Wishing you many happy pre-holiday picnic meals.
Heather, I would be pretty excited about that soup too. And I hear you on the lemons. I love each and every one, and of course, use them for currency, but also have an entire section in my recipe folder purely devoted to The Lemon.
Katie said…
The minestrone sounds good! I never thiought of using a parmesan rind. The beach and lighthouse sound fun, there are a lot of neat lighthouses here in the US in New England, but it is winter here and last I checked 9 degrees farenheit out. And yes, i have become my mother!
Jo said…
Katie, here's hoping you and all my other American and Canadian friends in the cold this week can manage to stay warm and cosy and cook lots of soup!
Anonymous said…
Lots of greenness and thriftiness here too. I've around 100 pumpkins in although the weather needs to warm the hell up and stay a bit warmer in order for them to fruit. Still, i had the seeds and the space...

I too wash the ziplocks when they haven't held meat and I also save and reuse paper bags and more. :)

Bring on a thrifty 2014.
Unknown said…
I made my first citrus cleaner this weekend using mandarines, salt and vinegar. Left over Chivas Regal bottle from office was begging for something to be put in it. Also made my own lemon butter (posts to follow) and planning big preserving days in the coming month with Jessie (She knows what she is doing). I also love using my "nice/good" things when friends visit. What good are they hiding in a cupboard. Check out my lettuce bouquet on next post. I dont have flowers so i make do with bunches of lettuce.

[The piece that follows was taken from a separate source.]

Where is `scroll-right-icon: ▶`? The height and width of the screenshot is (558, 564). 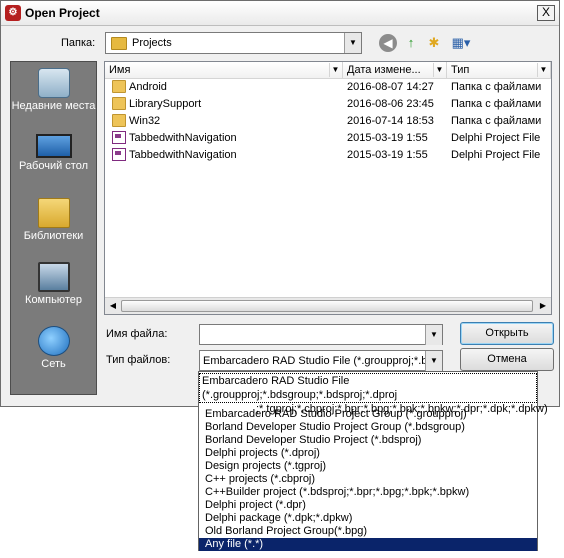
scroll-right-icon: ▶ is located at coordinates (543, 306).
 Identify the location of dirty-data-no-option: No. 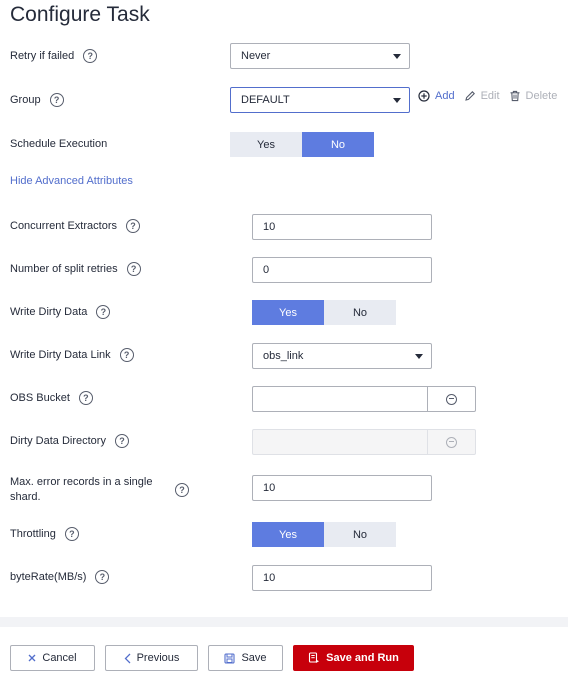
(360, 312).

So pretty and green.
Jo said…
Jessie, I can't wait for the 'Help, I have 100 pumpkins, what am I going to do with them?' post!
Lynda, looking forward to the lettuce bouquet. I have a friend staying at the moment, and I put an entirely edible posy on her bedside table (in case she needs a snack in the middle of the night) - calendula, lavender, violas and oregano flowers.
I'd love to know how your cleaner goes. I want to make a general cleaner next, and I certainly have enough lemons to give a citrus version a go.
Anonymous said…
After more than ten years of "doing" Christmas lunch at ours, I've *finally* convinced MiL that what we're doing is making lunch (ie one meal) for SIX people, two of whom are children who still don't eat a lot!

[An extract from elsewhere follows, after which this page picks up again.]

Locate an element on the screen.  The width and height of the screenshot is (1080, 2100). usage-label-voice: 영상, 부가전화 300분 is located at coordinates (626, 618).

The benefit of this is that 75% of leftovers are consumed by the end of Boxing Day, and all that's left by New Year's Day is biscuits and slices and that sort of thing. Win!

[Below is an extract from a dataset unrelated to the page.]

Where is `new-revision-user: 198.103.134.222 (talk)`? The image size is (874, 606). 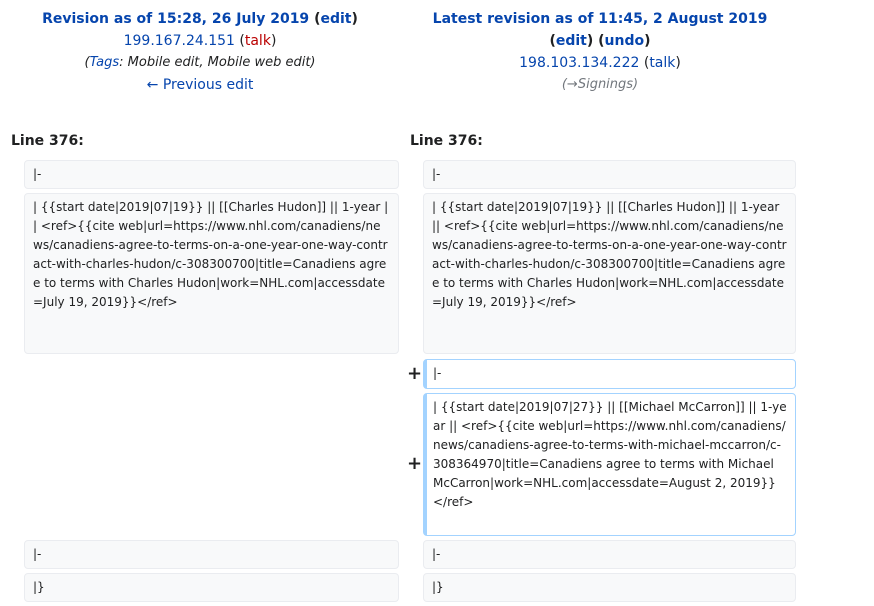 new-revision-user: 198.103.134.222 (talk) is located at coordinates (600, 63).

Anyway, the only green and thrifty shenanigans I got up to was a) making sure the wrapping paper made it into the recycling and b) converting 500g of pre chopped and slightly squishy strawberries into three jars of strawberry jam!
Jo said…
Miss Maudy, well done on the leftovers front. Strawberry jam! One of my favourites. The other is fig, lemon and ginger. I am keeping a close eye on my friend's fig tree..
Judy said…
I am not only turning into my mother, but whenever I visit I bring home some of her 'junk'. Old flowerpots, cookbooks, slow cookers and old curtains were the latest! It is inevitable that we would pick up some of their traits!

I was thinking of you today because I have finally cut back to just one caffeine laced drink a day. (I'm not brave enough to just quit all at once!) How are you getting on without caffeine and gluten? I hope your health has improved and you are feeling great for it :-)
a belated happy new year jo. i look forward to more of your green and thrifty and gardening and home tales in 2014.
and i'm glad i'm not the only one who keeps odd washing up gloves :-)
Jo said…
Judy, so great that you are coming into your inheritance early!
Not entirely gluten free, but reasonably so, and still caffeine free, but iron levels still going down:( still a mystery as to why..
e, fianlly back on the blogging train, looking forward to more of your yummy baking experiments and garden photos as well!
Anonymous said…
Hi there,

Just popping in with a tip for you on the glove department:
turn a left glove inside out and it wil magically become a right hand glove!
Good luck and thank you for your nice blog.